[Record excerpts]:
## START
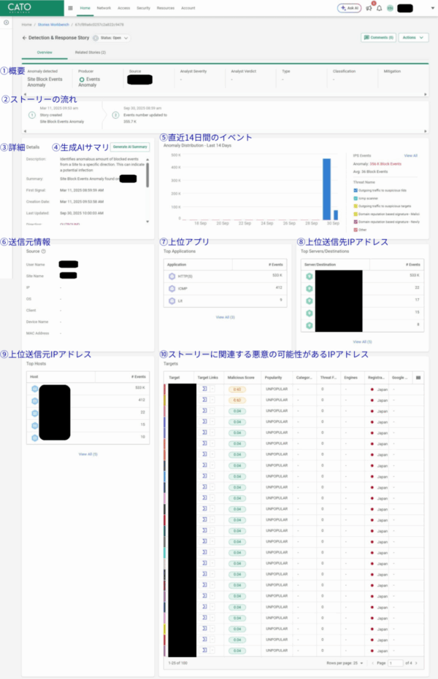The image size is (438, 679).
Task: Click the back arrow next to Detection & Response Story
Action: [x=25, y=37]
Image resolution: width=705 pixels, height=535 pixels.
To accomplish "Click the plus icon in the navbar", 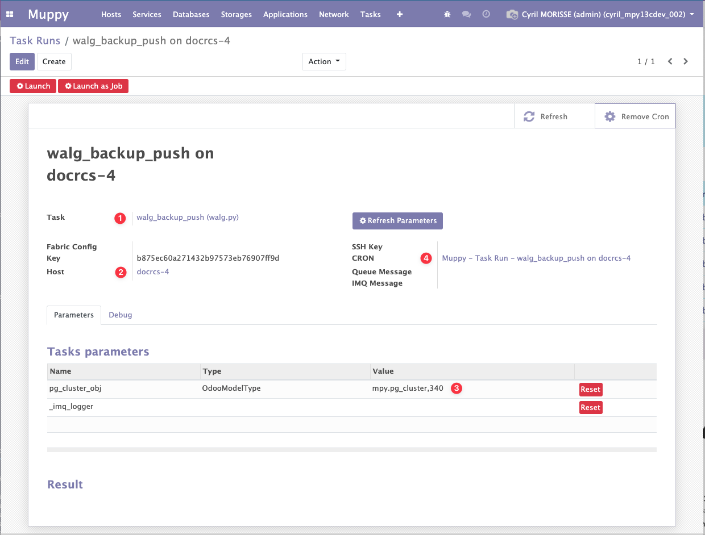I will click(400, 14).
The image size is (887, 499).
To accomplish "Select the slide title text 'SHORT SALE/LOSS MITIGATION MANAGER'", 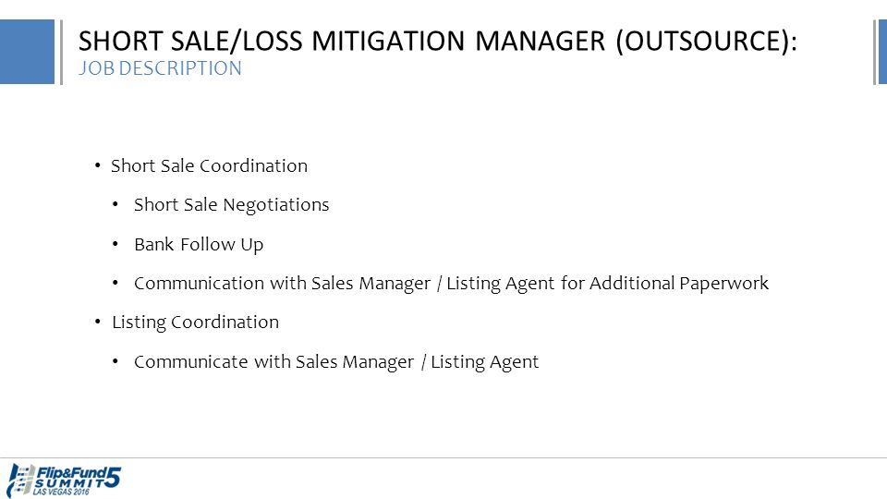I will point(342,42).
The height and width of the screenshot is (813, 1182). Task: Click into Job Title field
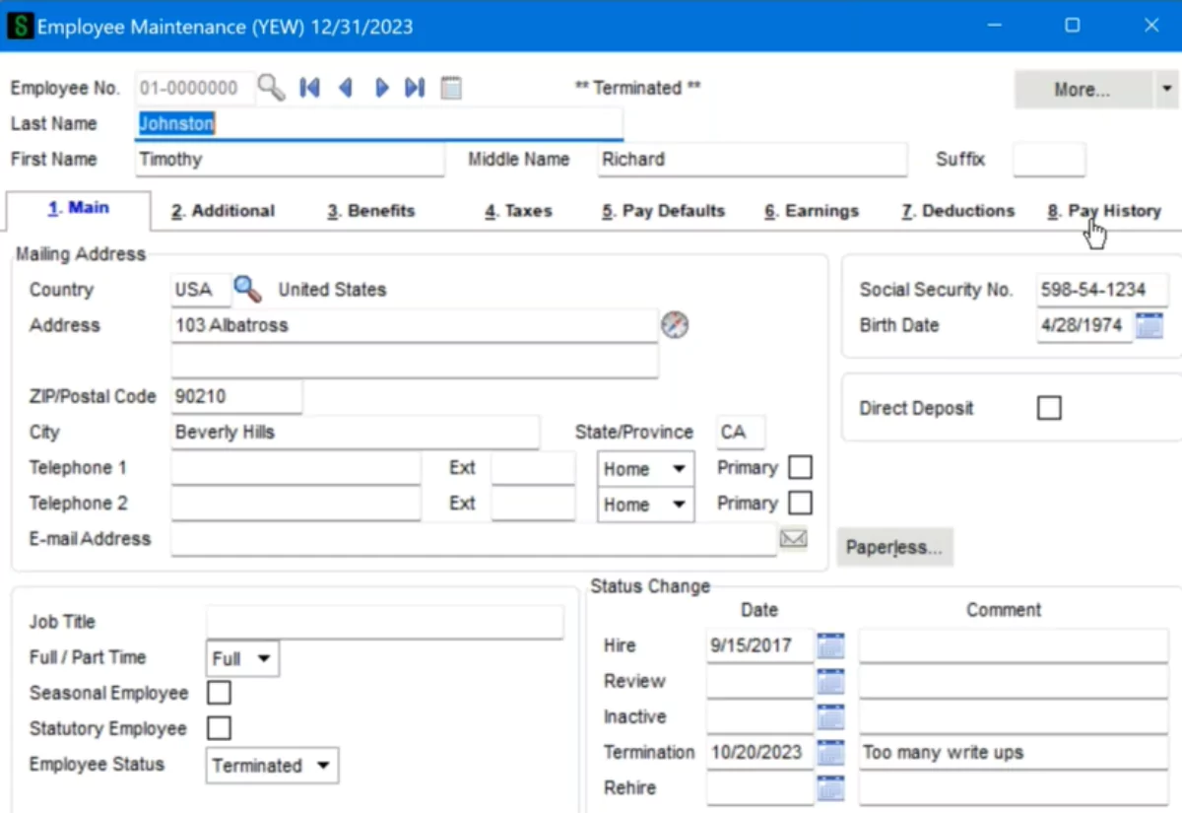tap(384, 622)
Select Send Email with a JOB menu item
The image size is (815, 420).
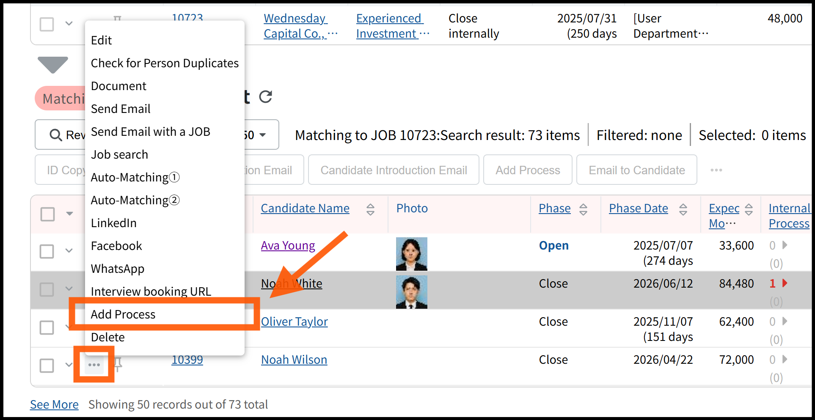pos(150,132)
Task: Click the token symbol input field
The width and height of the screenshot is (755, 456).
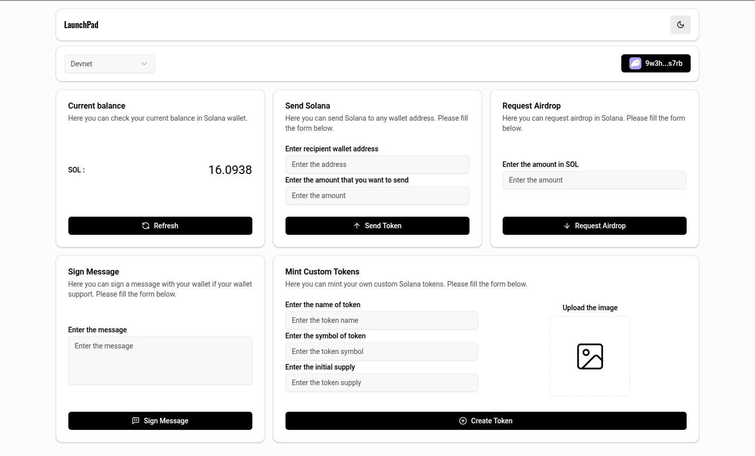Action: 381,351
## END
## START
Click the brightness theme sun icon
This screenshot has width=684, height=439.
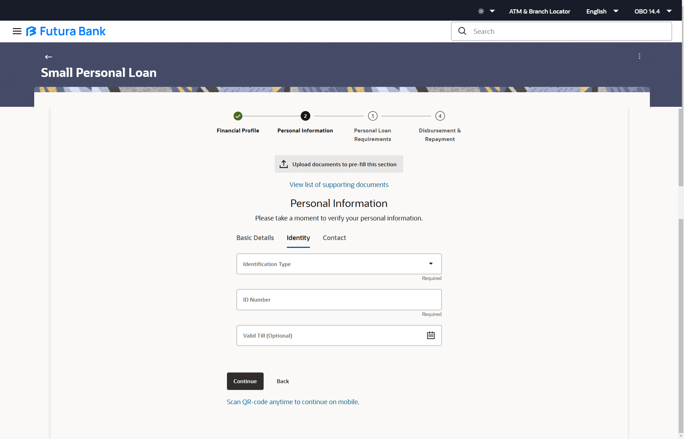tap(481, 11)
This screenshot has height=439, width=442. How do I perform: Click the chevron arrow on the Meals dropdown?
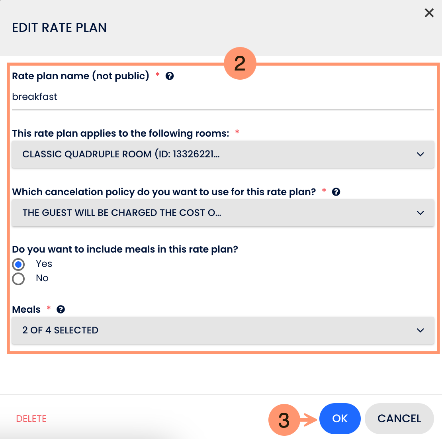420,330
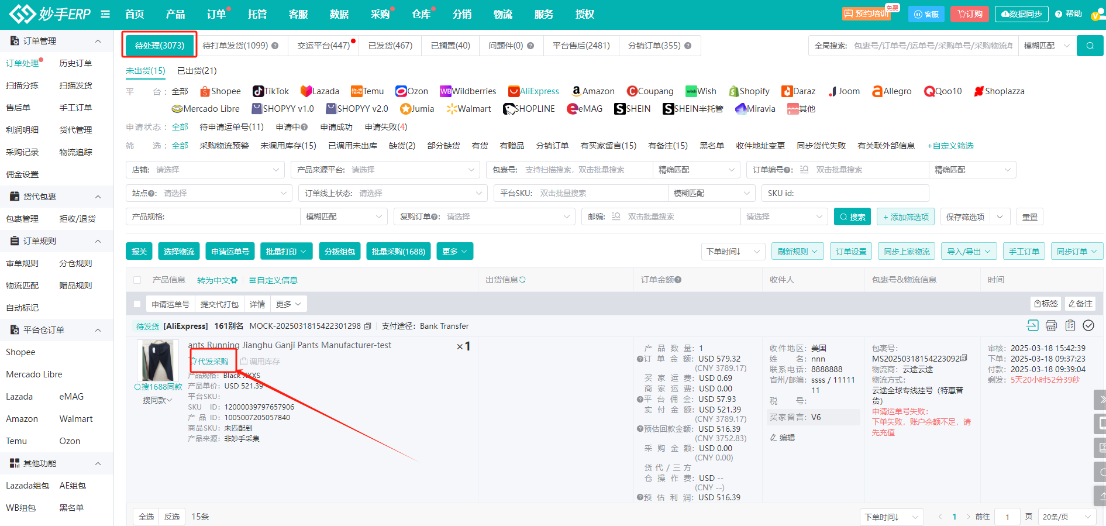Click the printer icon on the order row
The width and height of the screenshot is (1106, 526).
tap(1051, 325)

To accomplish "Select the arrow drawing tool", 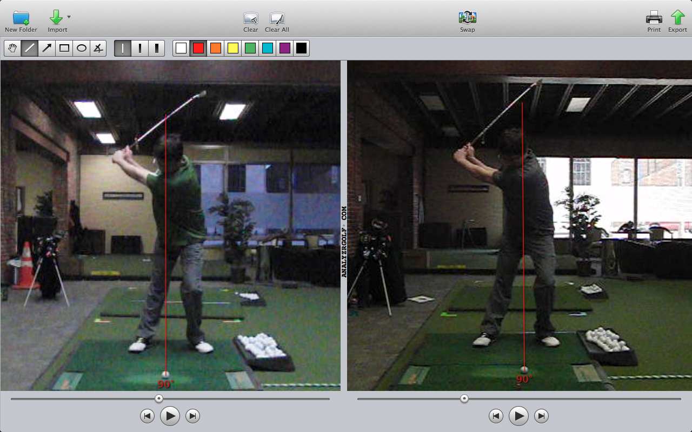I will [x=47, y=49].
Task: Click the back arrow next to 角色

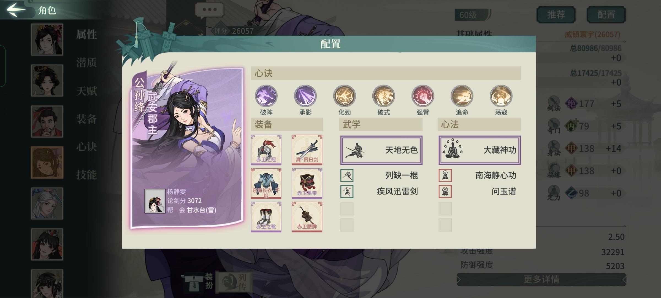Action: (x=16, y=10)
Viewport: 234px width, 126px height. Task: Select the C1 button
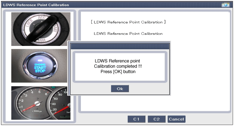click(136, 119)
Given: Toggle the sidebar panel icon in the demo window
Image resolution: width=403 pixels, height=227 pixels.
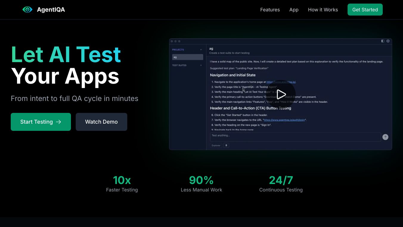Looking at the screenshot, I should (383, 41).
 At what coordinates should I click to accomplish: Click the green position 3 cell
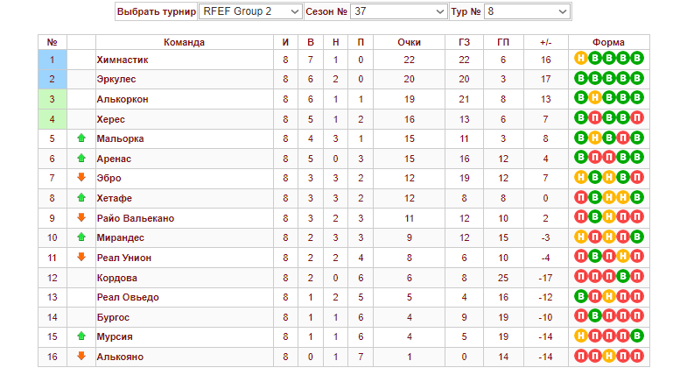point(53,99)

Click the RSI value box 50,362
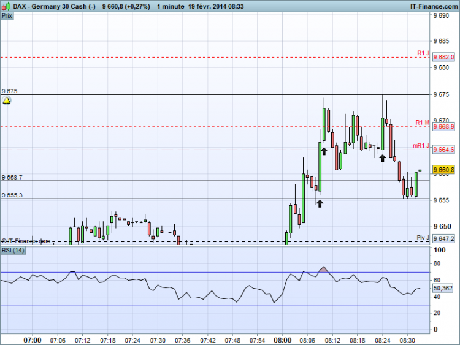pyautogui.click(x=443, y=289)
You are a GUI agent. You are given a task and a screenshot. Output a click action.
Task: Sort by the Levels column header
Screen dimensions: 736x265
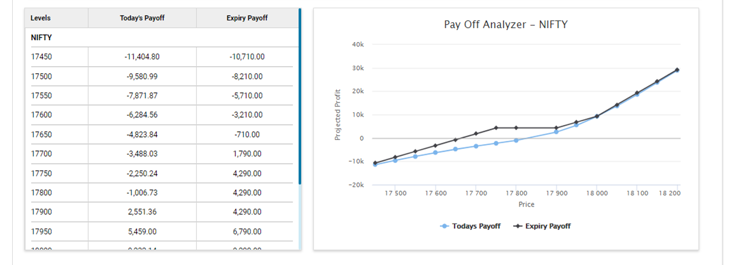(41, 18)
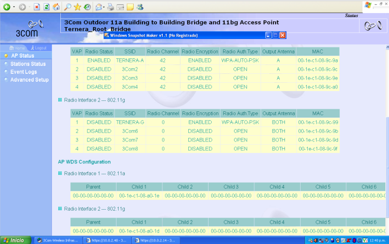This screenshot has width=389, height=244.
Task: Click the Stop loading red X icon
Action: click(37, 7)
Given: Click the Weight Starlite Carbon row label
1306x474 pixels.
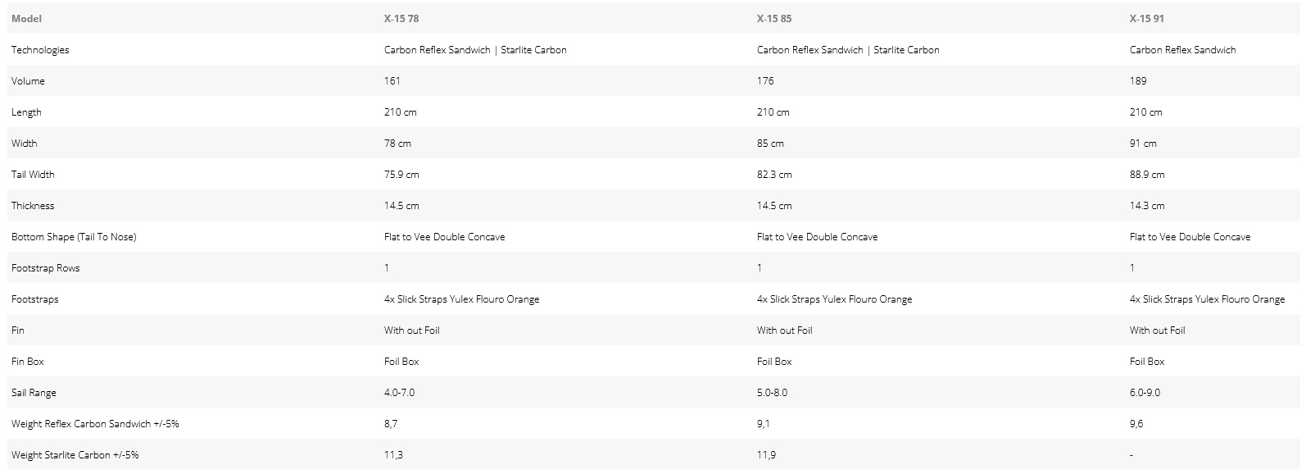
## END
[Stated goal]: Write out the records again, starting at the line that contains "Task: Click the token symbol input field" and ending at the line that contains "Action: 381,351", but swap "token symbol" for "currency code" and change nothing else. Give only those lines, and leave the pictures out.

[Output of the exercise]:
Task: Click the currency code input field
The width and height of the screenshot is (755, 456).
Action: 381,351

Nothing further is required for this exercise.